Pure blind chance led us past another eye-catching display an hour or two later on. It was on similar lines to the Silent People, but large rocks – or perhaps small boulders – had replaced the figures. Arranged in a large circle centred on a wooden construction with four curved arms supporting around 150 small bells, it was a memorial to all those killed in the Winter War. The Finns must have found themselves in an impossible position at that time – flanked by a neutral power and invaded by their erstwhile Russian overlords, they could have had little choice but to ally themselves with Germany.

That night found us close to a tall wooden viewing tower, itself on top of a hill.  Since there was a small wooden Räsävaara (at least, that’s what the notice nailed on to the front of the thing said) close by, we lit a fire and cooked supper in a proper old fashioned outdoorsy kind of way before retiring for the night, replete with raw hot meat and charred carbon.

We broke our normal routine the next morning and were up and about well before 8:00 am so that we could get a look from the top of the tower.  The views were spectacular and most of Finland seemed to stretch out below us.

Feeling emboldened by our early start, we turned to the east and made a beeline for the Russian border. We stopped several hours later having travelled as far to the east as it’s possible to go without leaving the EU. Ignoring the all too obvious political point-making opportunities offered by this fact, we toddled off through the woods to the official easternmost point. Sure enough, there was the closest point on the Russian border just 150m away. Un-guarded. Largely because it sat on a small island, in quite a large lake, while the rest of the border stretched out on either side with little but sand and fish for company.

Whoops – nobody warned us about the need for a special permit.  Just as well we came and went without making much of a fuss…

The dog looks a bit edgy – must have been the lack of special permit…

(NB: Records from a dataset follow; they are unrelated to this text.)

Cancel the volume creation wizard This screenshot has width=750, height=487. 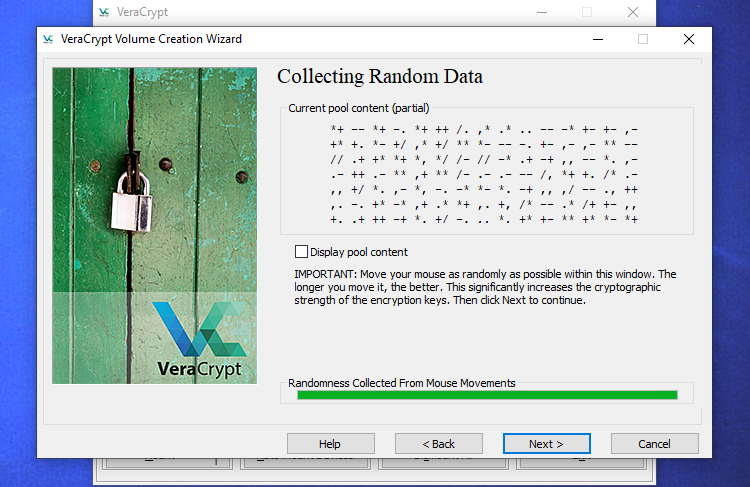pyautogui.click(x=654, y=443)
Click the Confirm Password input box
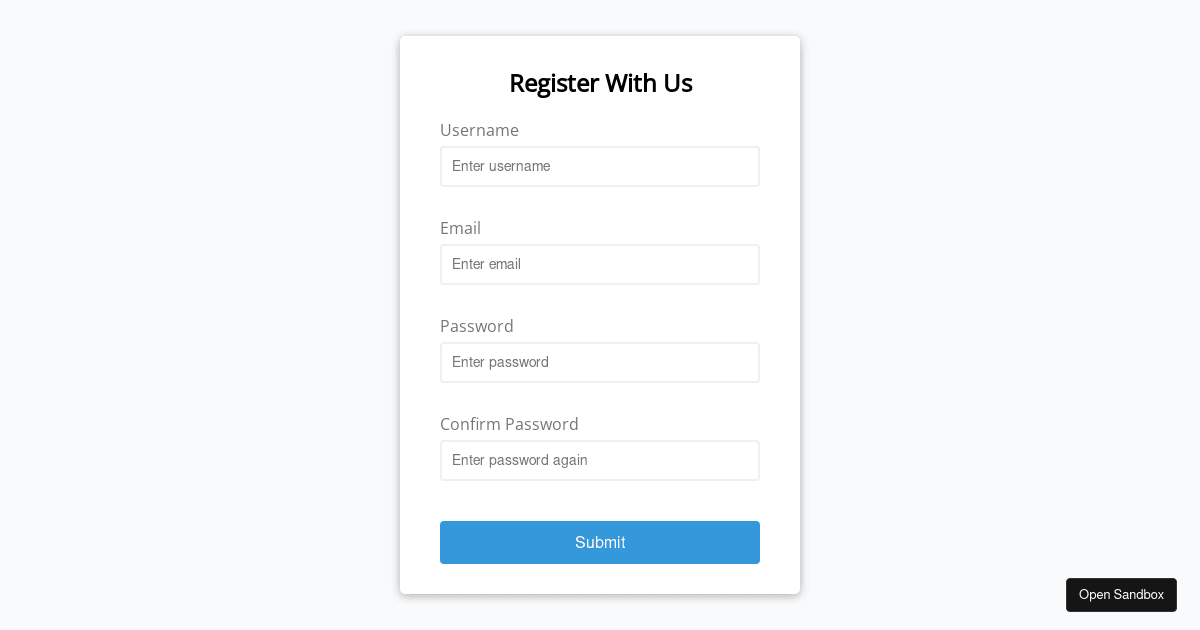The image size is (1200, 630). pyautogui.click(x=600, y=460)
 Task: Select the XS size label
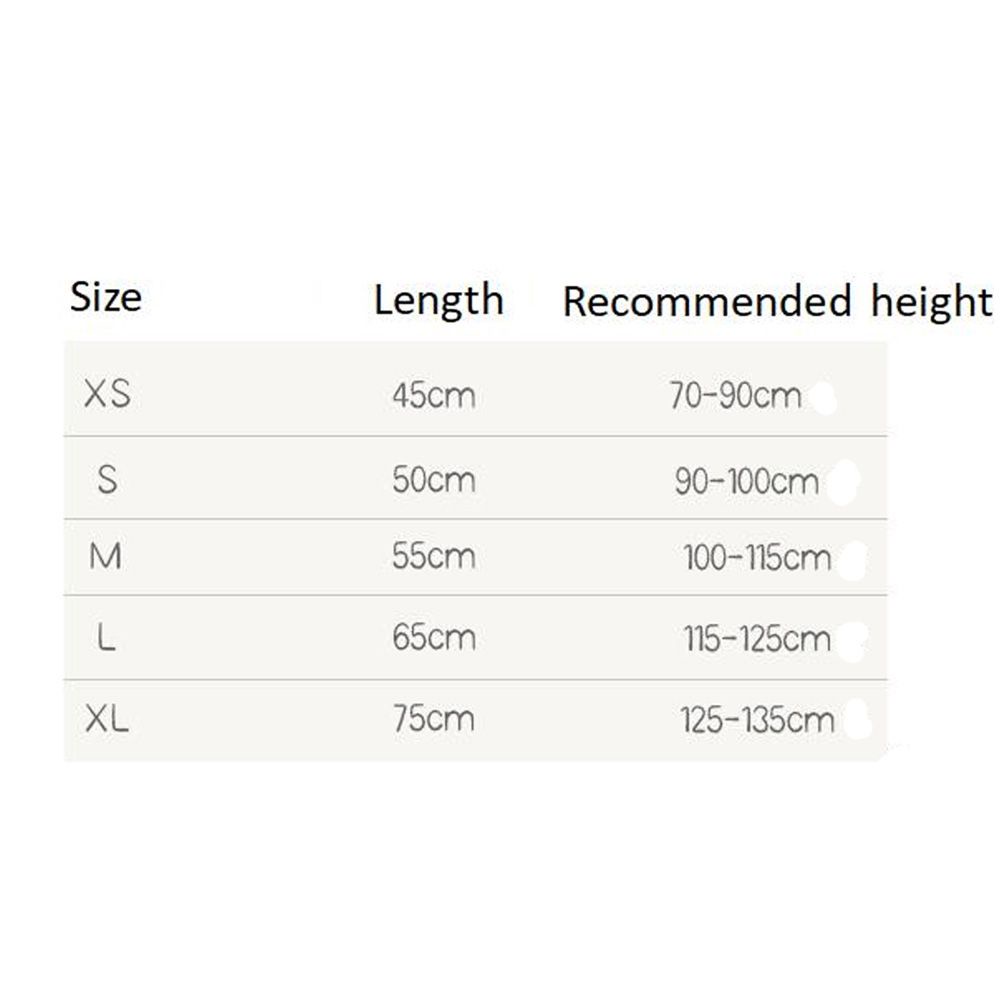pos(108,396)
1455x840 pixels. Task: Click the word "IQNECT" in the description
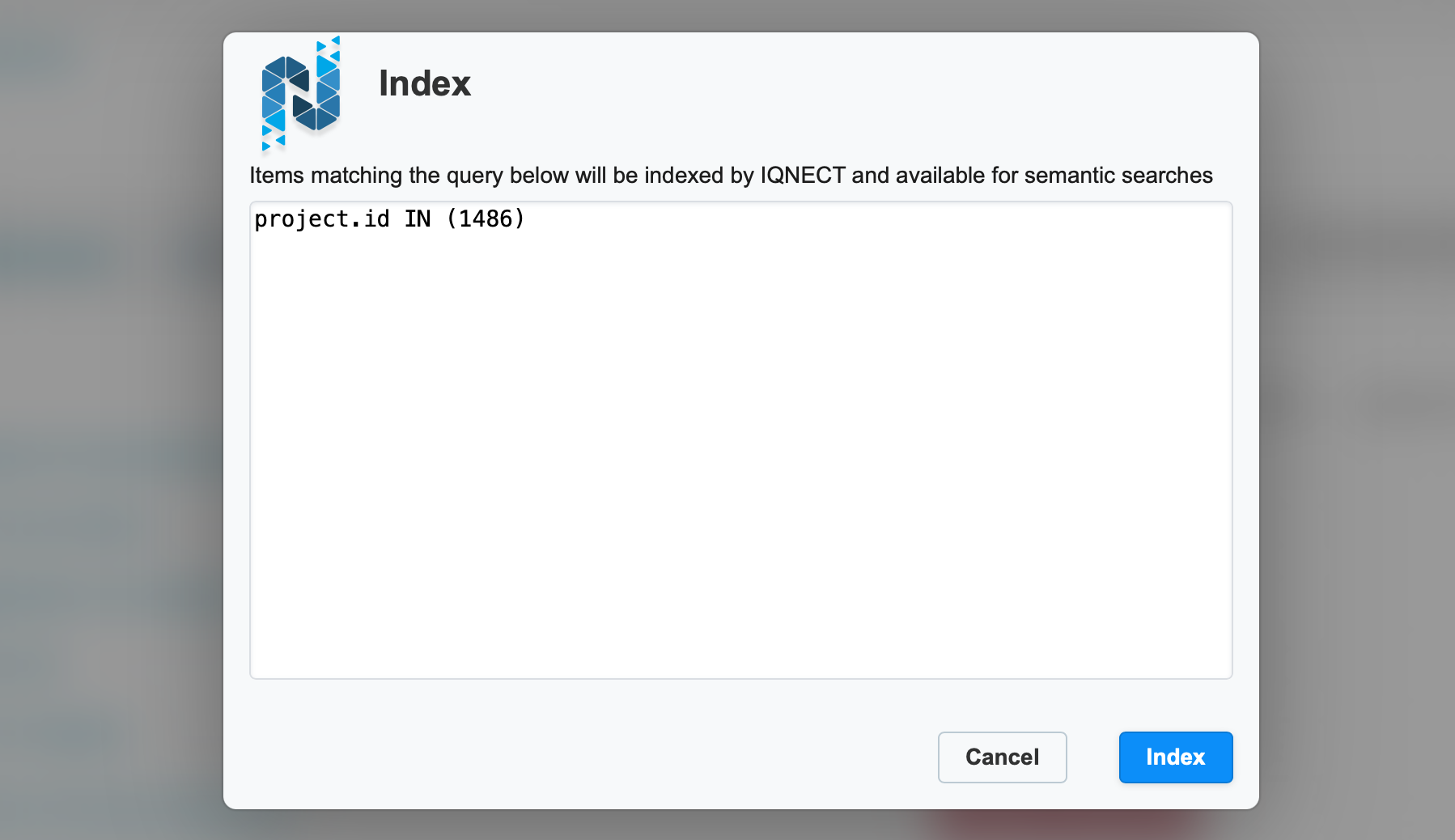[x=802, y=176]
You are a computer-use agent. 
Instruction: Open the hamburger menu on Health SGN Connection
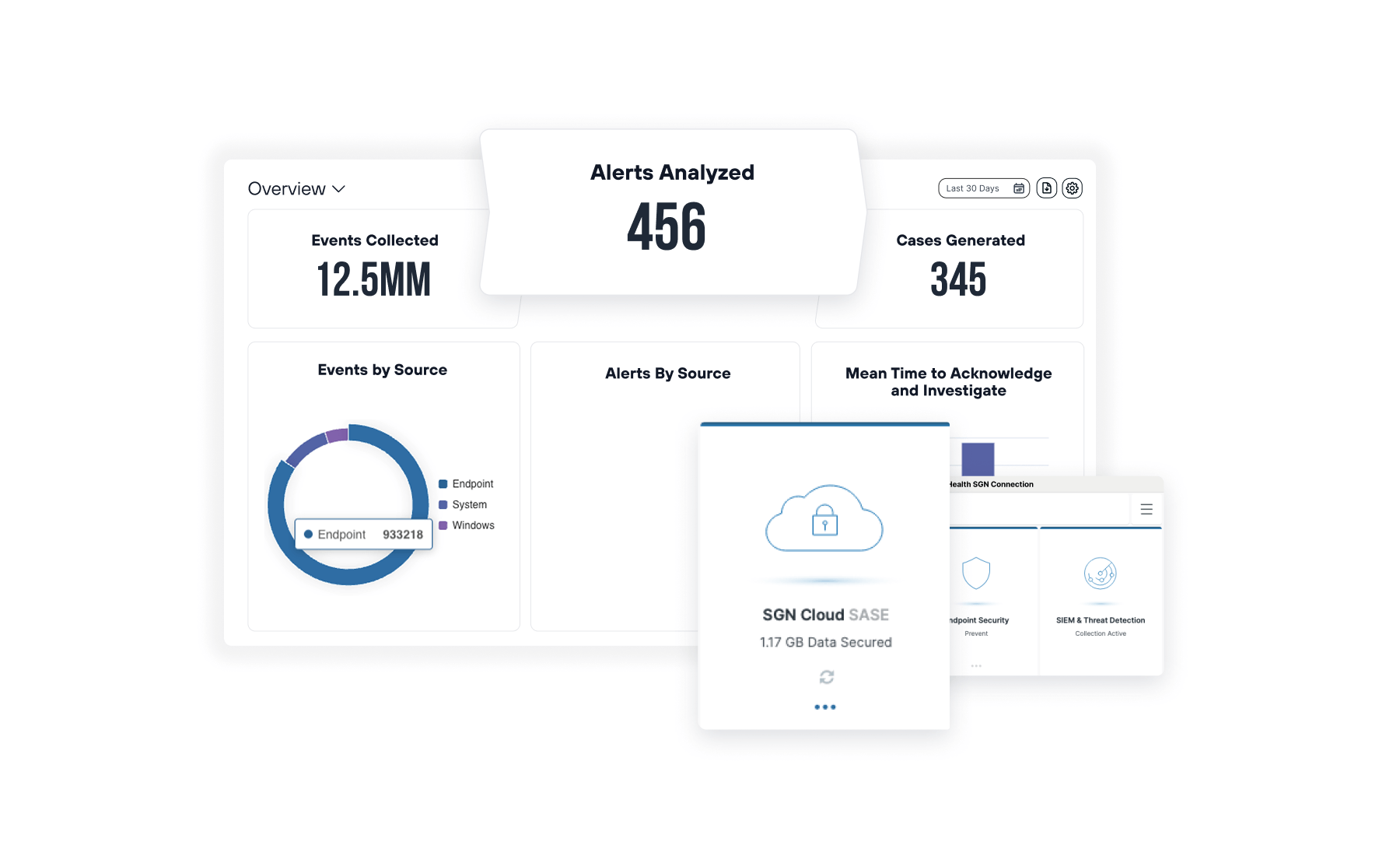pos(1146,509)
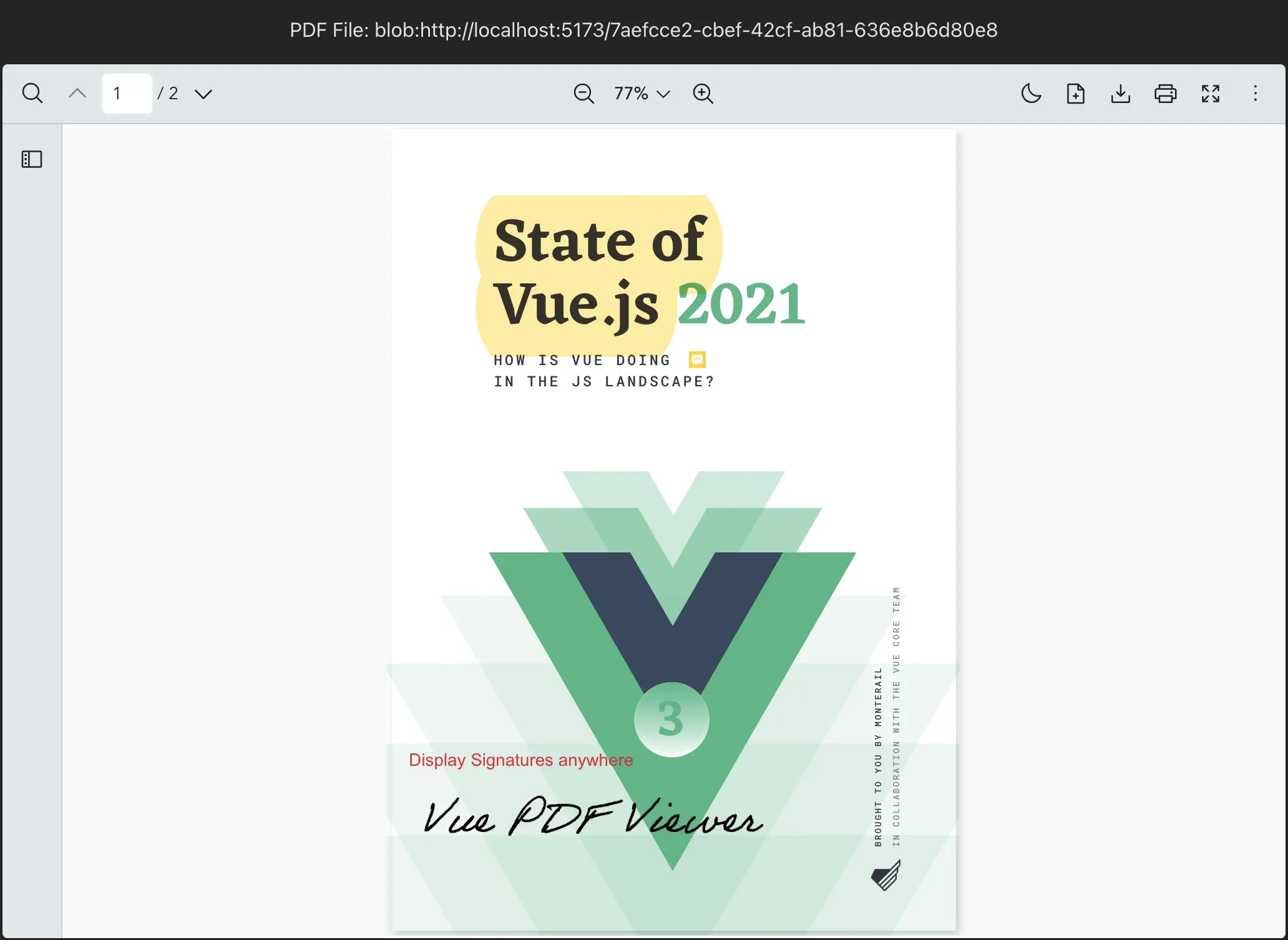Download the PDF file
Screen dimensions: 1288x940
pos(1120,94)
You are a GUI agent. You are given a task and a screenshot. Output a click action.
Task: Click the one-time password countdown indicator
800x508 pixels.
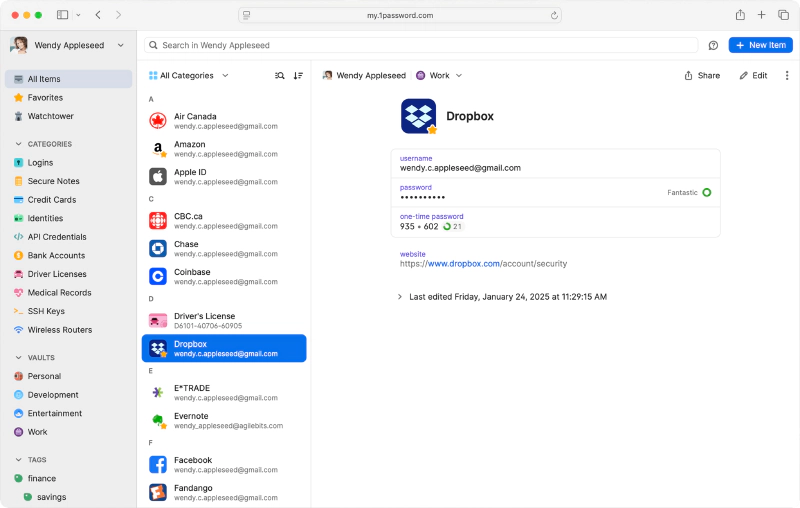(453, 227)
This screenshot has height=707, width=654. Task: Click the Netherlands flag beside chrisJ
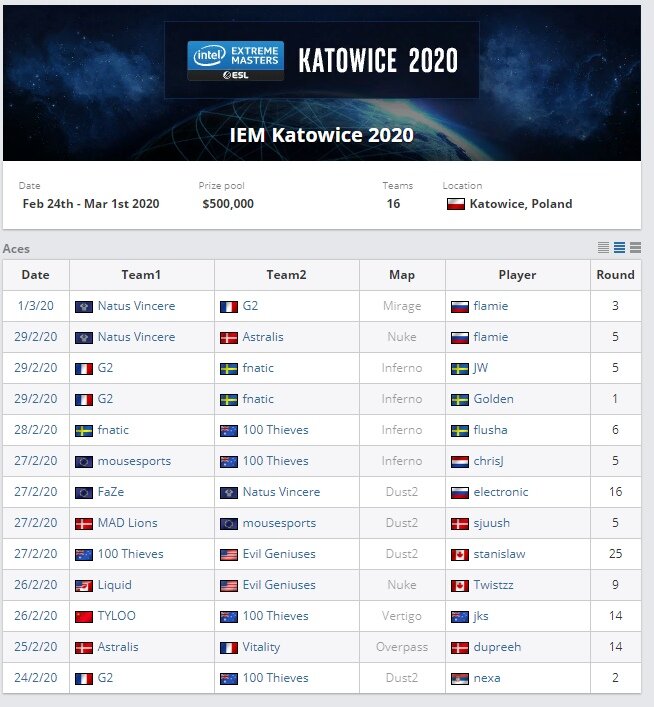(460, 462)
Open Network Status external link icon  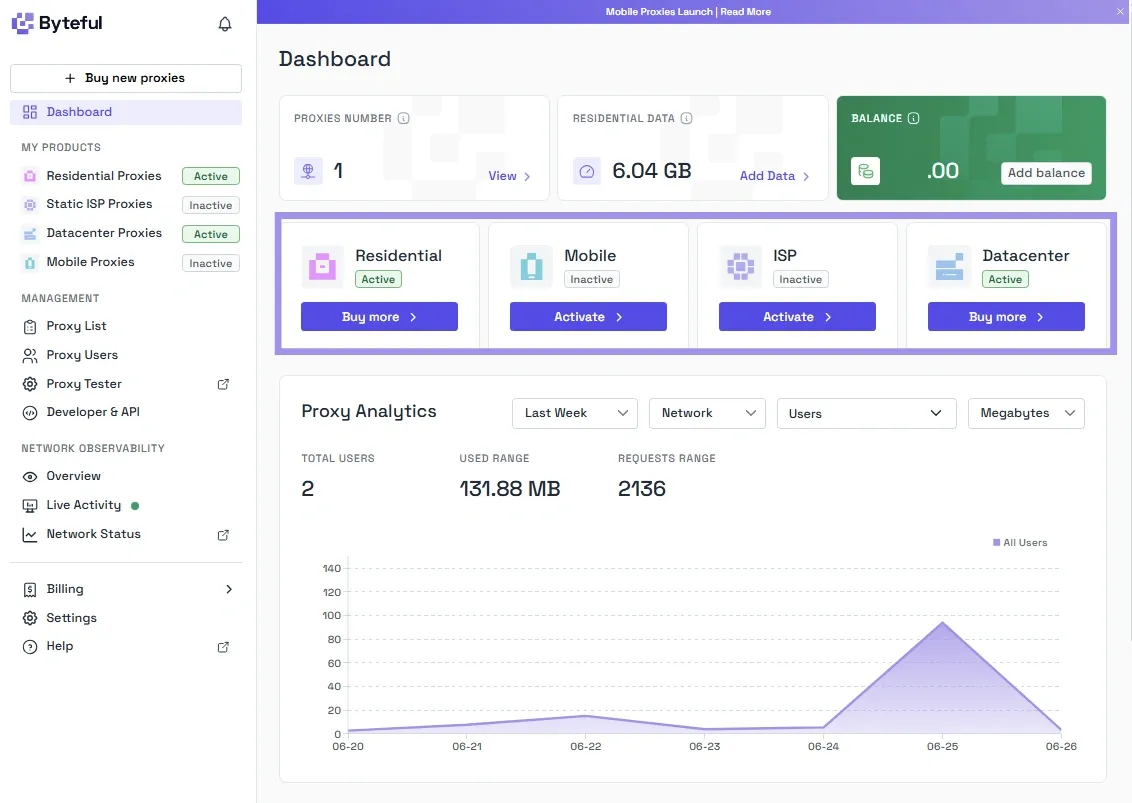223,535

The Finnish side of the border was marked by a blue and white striped post, the Russian one was largely red.  The small white bit in the middle is the actual border, accurately placed to within 10cm, apparently.  We scanned the far shores with binoculars, but saw nobody and nothing. Feeling slightly cheated, we withdrew into the cover of the trees before moving back a bit more – just to be on the safe side – and parked up for the evening, leaving the dog on sentry duty.